This vulnerability in the InnoDB component of Oracle MySQL Server allows an attacker with high privileges and network access to cause a hang or repeated crash of the server, resulting in a denial of service. It affects multiple supported versions of MySQL Server from 8.0.0 up to 9.6.0. The CVSS vector indicates network attack vector, low attack complexity, high privileges required, no user interaction, unchanged scope, no impact on confidentiality or integrity, and high impact on availability.
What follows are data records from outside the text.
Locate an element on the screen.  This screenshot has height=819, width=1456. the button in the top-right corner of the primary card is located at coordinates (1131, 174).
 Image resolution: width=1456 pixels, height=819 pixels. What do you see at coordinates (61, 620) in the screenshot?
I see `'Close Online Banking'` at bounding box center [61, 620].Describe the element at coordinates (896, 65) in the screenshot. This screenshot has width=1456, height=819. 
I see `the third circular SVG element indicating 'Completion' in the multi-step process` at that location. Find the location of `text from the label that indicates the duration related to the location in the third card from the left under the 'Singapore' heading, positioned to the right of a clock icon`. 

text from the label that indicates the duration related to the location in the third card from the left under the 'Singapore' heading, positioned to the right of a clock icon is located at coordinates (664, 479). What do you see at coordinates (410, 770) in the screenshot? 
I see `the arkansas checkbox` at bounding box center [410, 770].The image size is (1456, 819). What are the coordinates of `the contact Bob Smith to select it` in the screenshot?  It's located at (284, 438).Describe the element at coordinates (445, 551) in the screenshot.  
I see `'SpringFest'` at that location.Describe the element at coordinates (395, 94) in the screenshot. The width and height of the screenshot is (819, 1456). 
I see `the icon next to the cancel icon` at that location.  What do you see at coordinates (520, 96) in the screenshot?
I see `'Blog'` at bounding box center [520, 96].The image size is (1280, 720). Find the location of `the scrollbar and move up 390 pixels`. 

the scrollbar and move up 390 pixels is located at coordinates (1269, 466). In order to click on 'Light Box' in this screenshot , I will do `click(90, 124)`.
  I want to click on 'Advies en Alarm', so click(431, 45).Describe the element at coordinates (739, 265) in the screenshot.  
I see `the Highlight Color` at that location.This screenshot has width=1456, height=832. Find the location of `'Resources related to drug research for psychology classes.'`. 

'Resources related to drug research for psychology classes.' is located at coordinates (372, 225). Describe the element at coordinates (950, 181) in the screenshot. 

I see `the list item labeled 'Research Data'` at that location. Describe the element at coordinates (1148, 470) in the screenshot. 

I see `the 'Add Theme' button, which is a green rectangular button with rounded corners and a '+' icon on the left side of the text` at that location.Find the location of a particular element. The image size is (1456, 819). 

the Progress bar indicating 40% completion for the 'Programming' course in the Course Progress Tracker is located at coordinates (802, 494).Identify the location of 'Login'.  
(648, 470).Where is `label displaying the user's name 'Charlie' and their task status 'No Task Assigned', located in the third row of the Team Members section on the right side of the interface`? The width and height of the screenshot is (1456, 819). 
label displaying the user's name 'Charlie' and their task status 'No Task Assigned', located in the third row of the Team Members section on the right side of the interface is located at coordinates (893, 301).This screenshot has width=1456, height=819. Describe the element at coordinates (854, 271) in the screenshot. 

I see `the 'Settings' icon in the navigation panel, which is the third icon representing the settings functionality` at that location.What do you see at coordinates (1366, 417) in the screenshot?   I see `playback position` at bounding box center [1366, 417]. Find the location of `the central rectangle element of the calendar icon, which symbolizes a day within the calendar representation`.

The vulnerability is documented in Oracle's April 2026 Critical Patch Update advisory, which addresses 481 security patches across many Oracle products including MySQL Server. The advisory strongly recommends applying the Critical Patch Update without delay but does not explicitly state if the patch for this specific vulnerability is available or included in the update.

Successful exploitation allows a high privileged attacker with network access to cause a hang or frequent crash of the MySQL Server, resulting in a complete denial of service. There is no impact on confidentiality or integrity of the data. No known exploits in the wild have been reported. The impact is limited to availability disruption.

Oracle's April 2026 Critical Patch Update advisory strongly recommends that customers apply the update promptly to address this and other vulnerabilities. Although the advisory does not explicitly confirm the availability of a specific patch for CVE-2026-22004, it is included in the list of vulnerabilities addressed by the April 2026 CPU. Customers should review the official Oracle Critical Patch Update documentation and apply the relevant patches for MySQL Server versions 8.0.0-8.0.45, 8.4.0-8.4.8, and 9.0.0-9.6.0 as soon as possible. Patch status is not explicitly confirmed in the advisory text provided; therefore, verify patch availability and installation instructions directly from Oracle's advisory page.